*** SUPPLIED MATERIAL ***

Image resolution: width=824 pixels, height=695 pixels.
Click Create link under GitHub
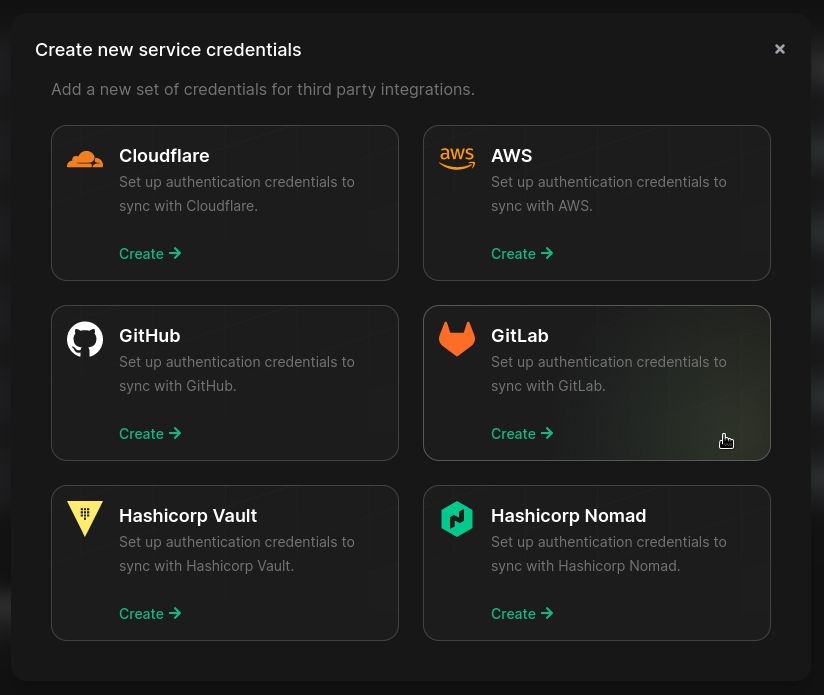150,434
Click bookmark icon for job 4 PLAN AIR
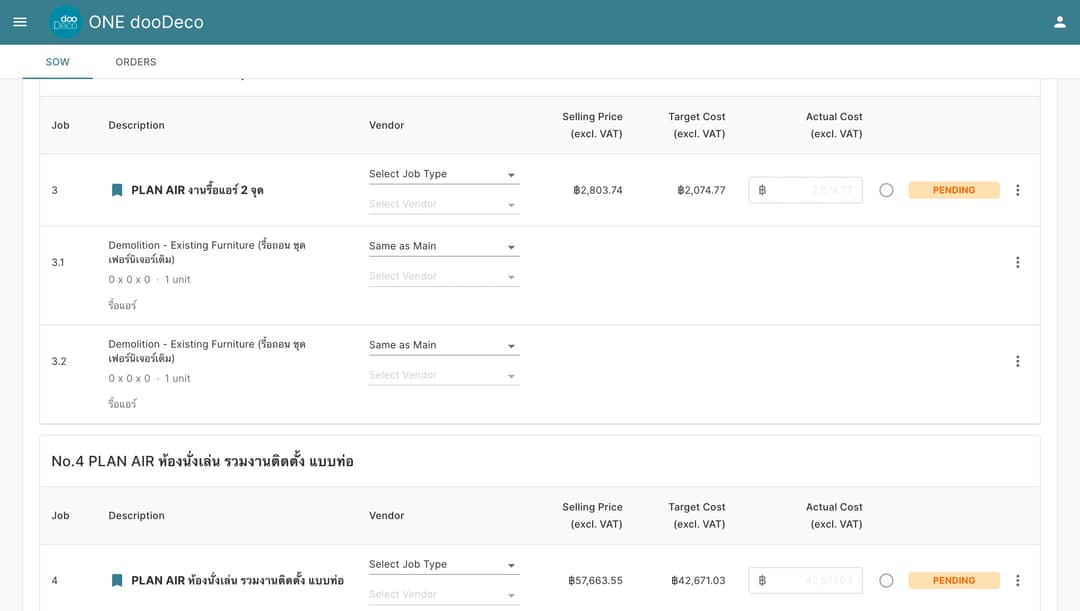1080x611 pixels. point(117,580)
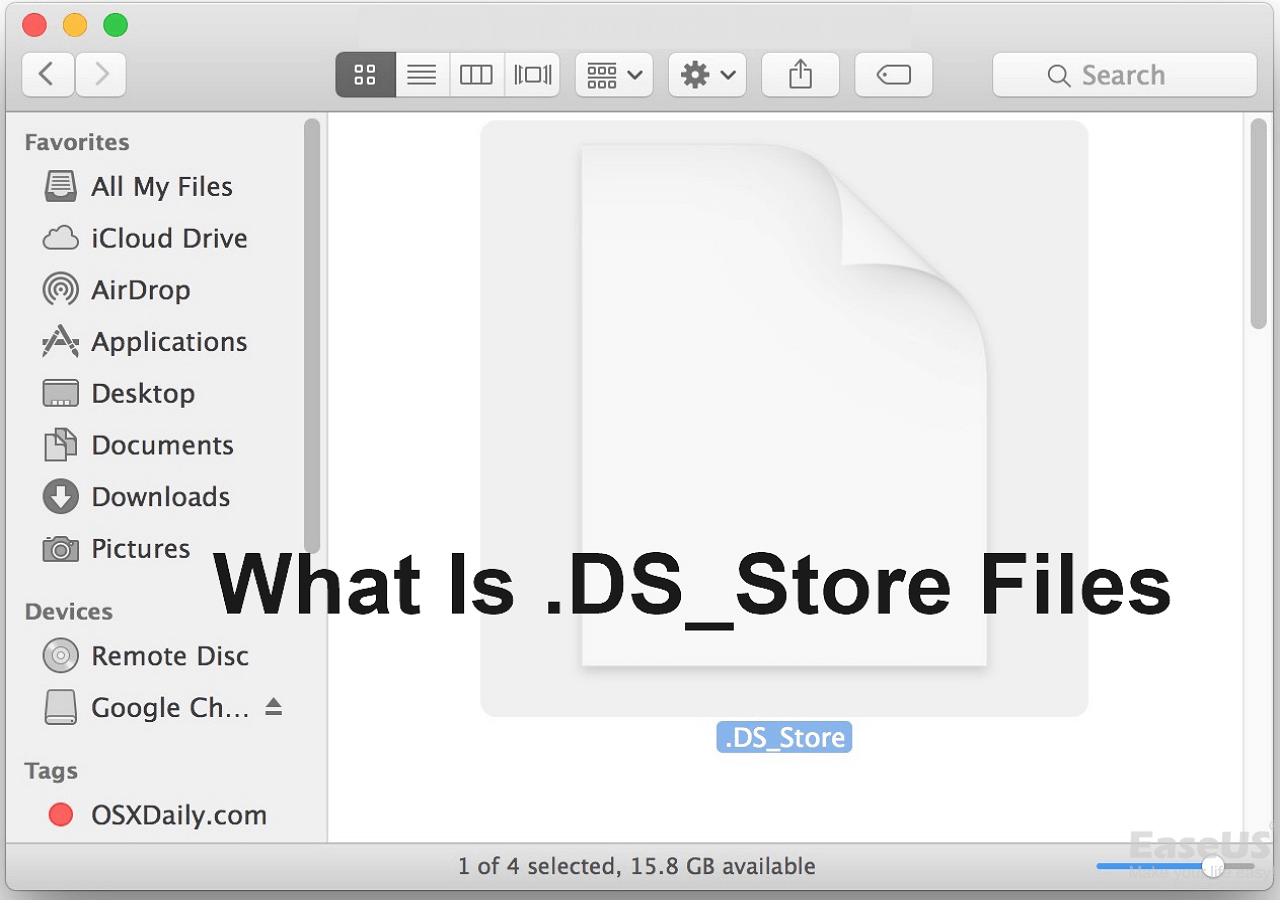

***

THE TASK:
Express the listing above as a Markdown table with the columns Row and Line, one numbered row per line and no rows for blank lines. Leave the pictures out of the answer.

TASK SOLUTION:
| Row | Line |
|---|---|
| 1 | Image resolution: width=824 pixels, height=695 pixels. |
| 2 | Click Create link under GitHub |
| 3 | 150,434 |
| 4 | Click bookmark icon for job 4 PLAN AIR |
| 5 | 1080x611 pixels. point(117,580) |